Assigned task: Transcribe exactly the lines from the one containing "Screen dimensions: 792x594" through the end of the entries, including both the first and the last, and nothing else.
# # #
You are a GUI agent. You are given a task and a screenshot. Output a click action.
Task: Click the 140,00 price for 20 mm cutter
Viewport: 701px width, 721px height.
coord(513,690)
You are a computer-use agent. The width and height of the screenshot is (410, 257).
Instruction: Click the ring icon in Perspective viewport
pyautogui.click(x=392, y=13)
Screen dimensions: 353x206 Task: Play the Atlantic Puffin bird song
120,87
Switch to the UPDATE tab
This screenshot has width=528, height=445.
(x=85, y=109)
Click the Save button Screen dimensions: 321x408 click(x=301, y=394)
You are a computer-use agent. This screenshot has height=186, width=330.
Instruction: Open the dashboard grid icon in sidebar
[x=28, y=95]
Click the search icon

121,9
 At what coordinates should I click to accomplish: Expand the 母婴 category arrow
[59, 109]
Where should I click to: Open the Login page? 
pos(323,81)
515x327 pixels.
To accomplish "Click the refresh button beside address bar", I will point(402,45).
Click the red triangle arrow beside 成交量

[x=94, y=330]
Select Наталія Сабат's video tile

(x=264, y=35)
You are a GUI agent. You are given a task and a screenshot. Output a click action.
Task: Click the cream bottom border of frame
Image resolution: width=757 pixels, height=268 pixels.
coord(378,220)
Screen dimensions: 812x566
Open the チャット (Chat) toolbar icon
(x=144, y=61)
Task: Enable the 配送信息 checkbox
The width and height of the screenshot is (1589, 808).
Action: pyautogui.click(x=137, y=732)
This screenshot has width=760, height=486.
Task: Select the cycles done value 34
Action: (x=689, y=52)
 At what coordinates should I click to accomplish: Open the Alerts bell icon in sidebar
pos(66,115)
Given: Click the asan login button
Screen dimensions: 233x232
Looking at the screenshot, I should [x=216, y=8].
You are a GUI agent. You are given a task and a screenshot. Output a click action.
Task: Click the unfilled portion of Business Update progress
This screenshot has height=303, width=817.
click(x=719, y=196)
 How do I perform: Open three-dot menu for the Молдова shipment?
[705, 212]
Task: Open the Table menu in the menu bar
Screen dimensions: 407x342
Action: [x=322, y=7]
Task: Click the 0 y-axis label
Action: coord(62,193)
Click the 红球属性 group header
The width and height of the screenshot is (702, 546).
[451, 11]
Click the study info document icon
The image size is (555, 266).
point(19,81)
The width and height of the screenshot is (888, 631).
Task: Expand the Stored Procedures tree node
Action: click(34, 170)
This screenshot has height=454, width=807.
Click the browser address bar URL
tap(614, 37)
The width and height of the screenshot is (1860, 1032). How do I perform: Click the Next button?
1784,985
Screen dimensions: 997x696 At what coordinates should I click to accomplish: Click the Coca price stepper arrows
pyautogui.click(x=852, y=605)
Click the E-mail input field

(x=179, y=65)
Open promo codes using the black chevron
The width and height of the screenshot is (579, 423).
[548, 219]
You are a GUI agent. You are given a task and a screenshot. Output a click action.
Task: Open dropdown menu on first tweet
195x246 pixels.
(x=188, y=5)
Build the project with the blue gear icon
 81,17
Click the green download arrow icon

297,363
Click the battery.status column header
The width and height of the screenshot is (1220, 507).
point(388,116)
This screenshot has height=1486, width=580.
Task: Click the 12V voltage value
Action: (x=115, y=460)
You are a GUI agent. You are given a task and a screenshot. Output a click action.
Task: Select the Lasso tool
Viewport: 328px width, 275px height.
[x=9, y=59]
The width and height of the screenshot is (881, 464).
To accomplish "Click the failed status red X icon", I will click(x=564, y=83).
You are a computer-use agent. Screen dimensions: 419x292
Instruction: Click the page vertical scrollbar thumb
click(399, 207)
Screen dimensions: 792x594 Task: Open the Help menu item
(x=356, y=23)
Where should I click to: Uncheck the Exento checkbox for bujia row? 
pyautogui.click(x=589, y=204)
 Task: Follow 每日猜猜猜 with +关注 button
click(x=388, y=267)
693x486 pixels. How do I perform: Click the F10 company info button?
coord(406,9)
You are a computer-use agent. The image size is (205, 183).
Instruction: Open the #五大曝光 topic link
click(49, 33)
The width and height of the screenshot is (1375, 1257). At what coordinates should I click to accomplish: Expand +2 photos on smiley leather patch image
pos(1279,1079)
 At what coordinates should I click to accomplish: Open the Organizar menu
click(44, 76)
# # #
Output of the exercise:
Screen dimensions: 792x594 Task: Open the Help menu item
(x=356, y=23)
Where should I click to: Uncheck the Exento checkbox for bujia row? 
pyautogui.click(x=589, y=204)
 Task: Follow 每日猜猜猜 with +关注 button
click(x=388, y=267)
693x486 pixels. How do I perform: Click the F10 company info button?
coord(406,9)
You are a computer-use agent. The image size is (205, 183).
Instruction: Open the #五大曝光 topic link
click(49, 33)
The width and height of the screenshot is (1375, 1257). At what coordinates should I click to accomplish: Expand +2 photos on smiley leather patch image
pos(1279,1079)
 At what coordinates should I click to accomplish: Open the Organizar menu
click(44, 76)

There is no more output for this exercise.